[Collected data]
◆ ◆ ◆ ◆ ◆ ◆ ◆
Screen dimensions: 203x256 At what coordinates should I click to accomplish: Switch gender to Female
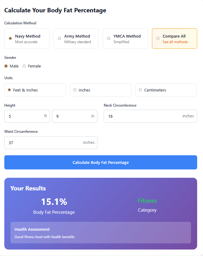(24, 66)
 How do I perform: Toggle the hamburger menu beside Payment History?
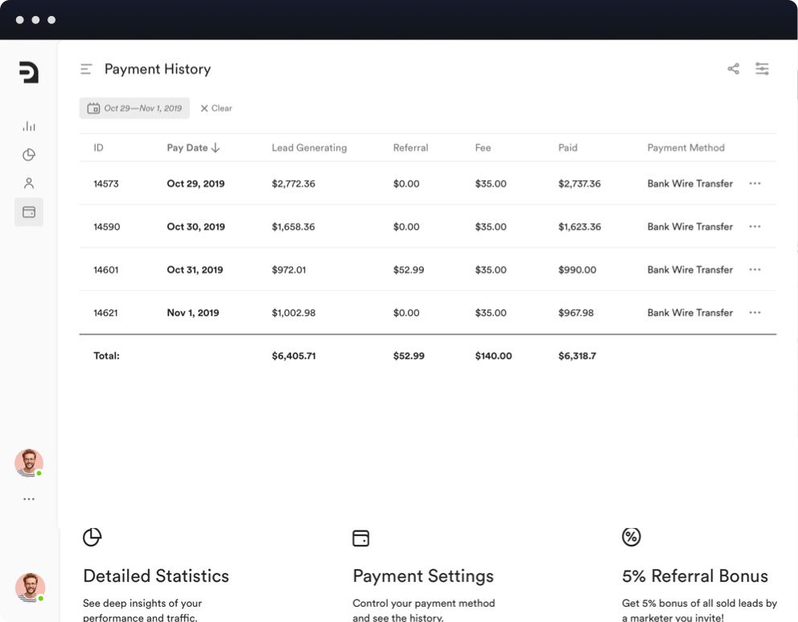(x=86, y=70)
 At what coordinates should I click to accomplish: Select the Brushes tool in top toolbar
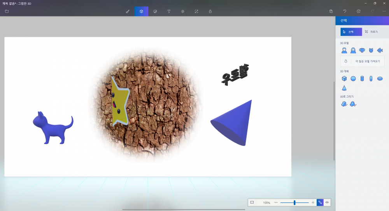coord(128,11)
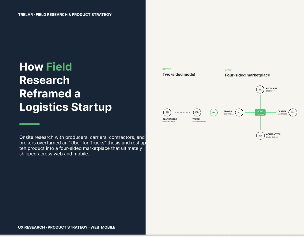Viewport: 304px width, 237px height.
Task: Click the green arrow circle between models
Action: click(214, 112)
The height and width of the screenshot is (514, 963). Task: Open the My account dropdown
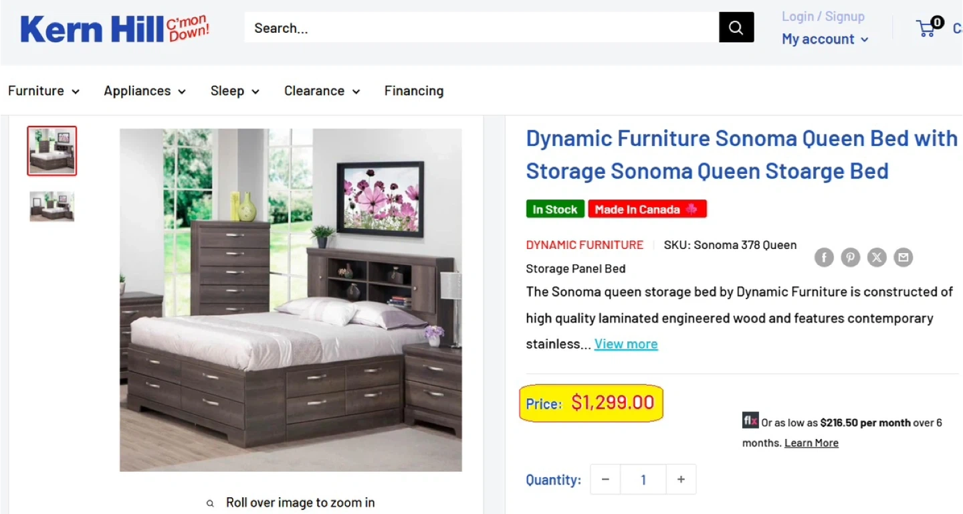coord(825,39)
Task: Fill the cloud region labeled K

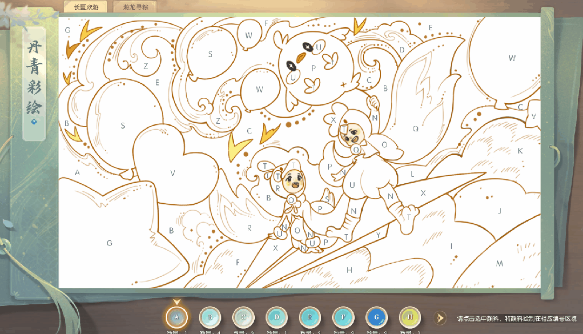Action: [520, 151]
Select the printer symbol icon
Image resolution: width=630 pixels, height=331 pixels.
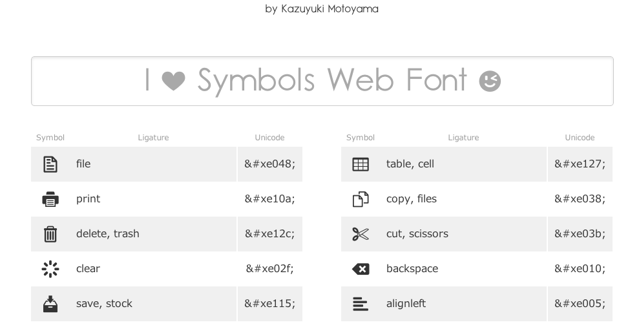tap(50, 199)
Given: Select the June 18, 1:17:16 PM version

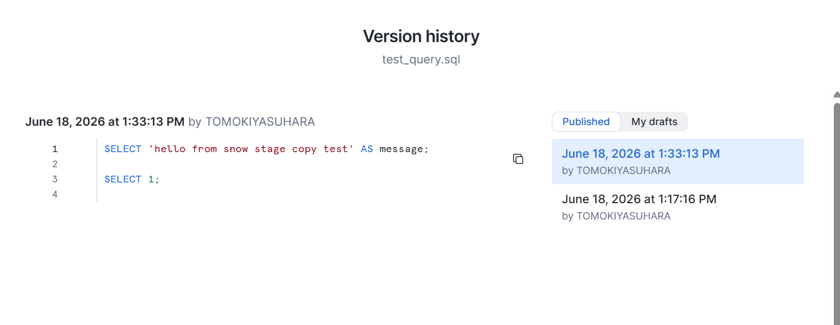Looking at the screenshot, I should click(678, 207).
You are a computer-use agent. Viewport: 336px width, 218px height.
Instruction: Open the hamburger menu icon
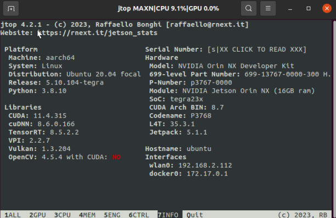click(268, 9)
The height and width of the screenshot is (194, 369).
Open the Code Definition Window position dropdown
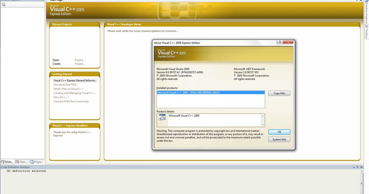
◆ ◆ ◆ ◆ ◆ ◆ ◆
**What is being asked**.
The records above need to be printed in full and exactly, without any of the pictures.

**Task answer**.
Screen dimensions: 203x256 At what coordinates should I click to accomplish: Switch gender to Female
(24, 66)
 How do I perform: Toggle the hamburger menu beside Payment History?
(x=86, y=70)
 At what coordinates should I click to accomplish: Select the Brushes tool in top toolbar
coord(128,11)
Viewport: 304px width, 237px height.
Task: Click the green arrow circle between models
Action: click(214, 112)
The height and width of the screenshot is (514, 963). Task: Open the My account dropdown
coord(825,39)
Task: Fill the cloud region labeled K

Action: [520, 151]
Select the printer symbol icon
Image resolution: width=630 pixels, height=331 pixels.
tap(50, 199)
Given: Select the June 18, 1:17:16 PM version

Looking at the screenshot, I should click(678, 207).
You are a computer-use agent. Viewport: 336px width, 218px height.
Instruction: Open the hamburger menu icon
click(268, 9)
The height and width of the screenshot is (194, 369).
Open the Code Definition Window position dropdown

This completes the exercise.